I'm not really a fan of

use std::io;
mod bar {
    use io::{Read, Write}; // NOTE: No `std::`

Its definitely not nice (lets call it "bar example" below) and think it should be treated like a bug. But I do like:

use std::io;

fn foo() -> io::Result<()> {

Because it allows some shallow level of scoping without importing everything from io or having to provide an explicit list. You can easily ctrl-f for io:: and you find everything you need!

And I also like the "everything is an item" rule. It keeps concepts consistent. In fact, recent movement has been to add consistency here, by adding macros to the traditional namespacing system, not to remove it. So this change would be against the general trend.

Regarding the "bar example": you have taken it as example of how "everything is an item" is bad. I don't think this is actually due to that rule, but more because use is not consistent with other items. Because for other items, the same setup fails:

fn baz() {

mod bar {
    fn foo() {
        baz(); // error: cannot find function `baz` in this scope

I do think we should keep the "everything is an item" rule, and address your issues in other ways instead:

  1. Deprecate extern crate and let users do from crate use or use @<crate>::<path> instead.
  2. I think this can be fixed by better teaching! Just expand documentation. The separation of use and mod is really great and allows you to have public modules and private ones.
  3. To make the "bar example" an error which it deserves to be, you should just make use look into the super module for any uses. If you instead had to write use super::io::{Read, Write}; I think this would be very obvious.

As I like the "everything is an item" rule to be kept, I don't think we need to replace pub(use) with pub extern.

I disagree that multi-crate projects abide the rule.

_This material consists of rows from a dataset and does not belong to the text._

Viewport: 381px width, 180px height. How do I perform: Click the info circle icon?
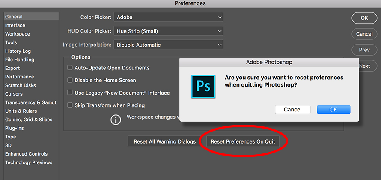point(116,120)
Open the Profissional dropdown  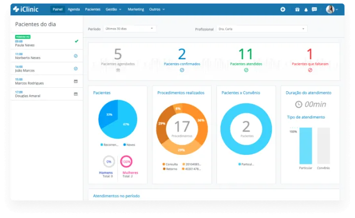[262, 29]
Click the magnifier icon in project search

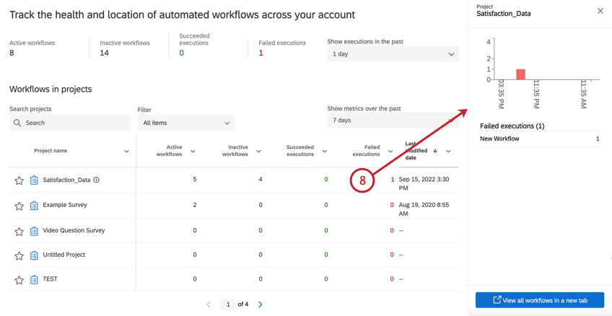coord(17,123)
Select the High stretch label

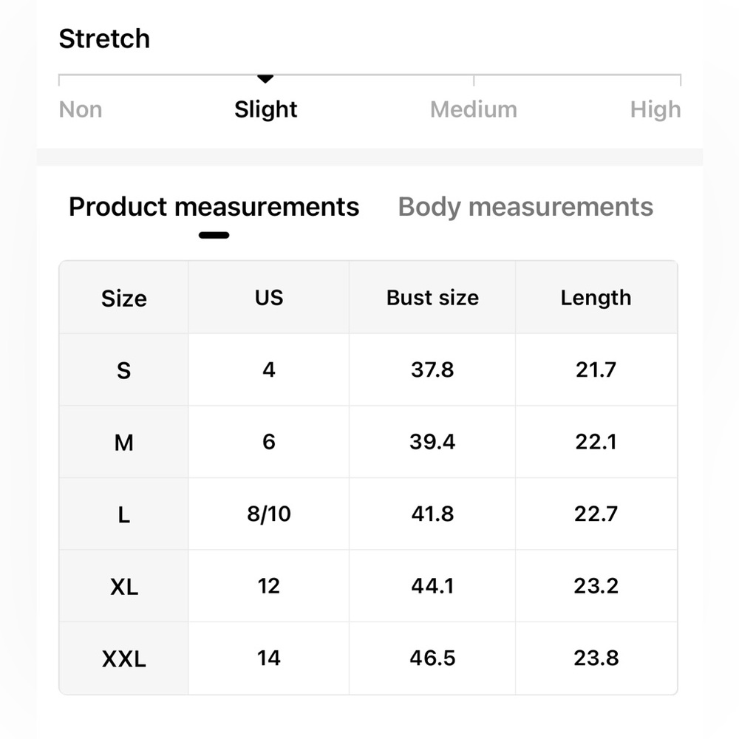pyautogui.click(x=655, y=109)
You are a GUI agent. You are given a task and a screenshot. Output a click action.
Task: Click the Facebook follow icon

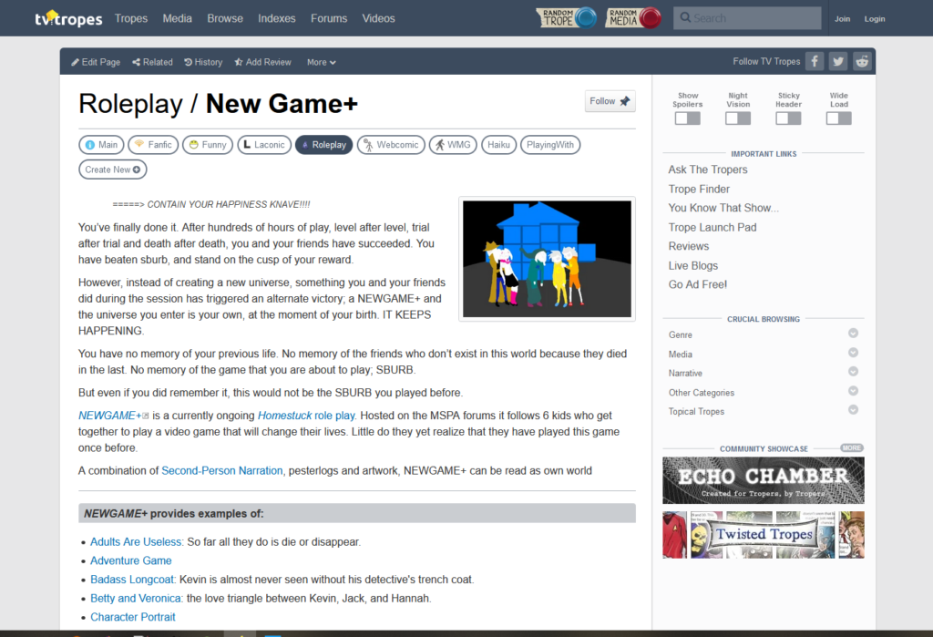coord(815,61)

In fact, multiple high quality projects don't abide by the rule:

  • main rust compiler
  • cargo
  • servo

And there is an actual reason why they do it: the src directory is only overhead for them. The src directory makes total sense if you have a single crate project directly in the main directory of your git repo. Here you have lots of files like README or .travis.yml or LICENSE-* that are clearly no rust source code and where a separation is a good idea. But if you have a multi crate project, those files are already separated from the source code by the crate directory layer. There remains one sole file which gets separated: the Cargo.toml file. And doing this additional layer for one file is not really useful IMO.

The module system is not a hard to understand part of the language and having patterns absolutely 100% consistent over all projects shouldn't be so important that you are okay with making coding harder for the contributors of multi crate projects. I guess you'd argue that this is in order to make it easier for new contributors to join, well I don't think that understanding that there is no src directory is really a big leap.

I'm a big fan of having a consistent build system, especially considering what an inconsistent mess C/C++ buildsystems are, but this doesn't mean that there should be no way in cargo to adjust the patterns a little bit to make them best suiting.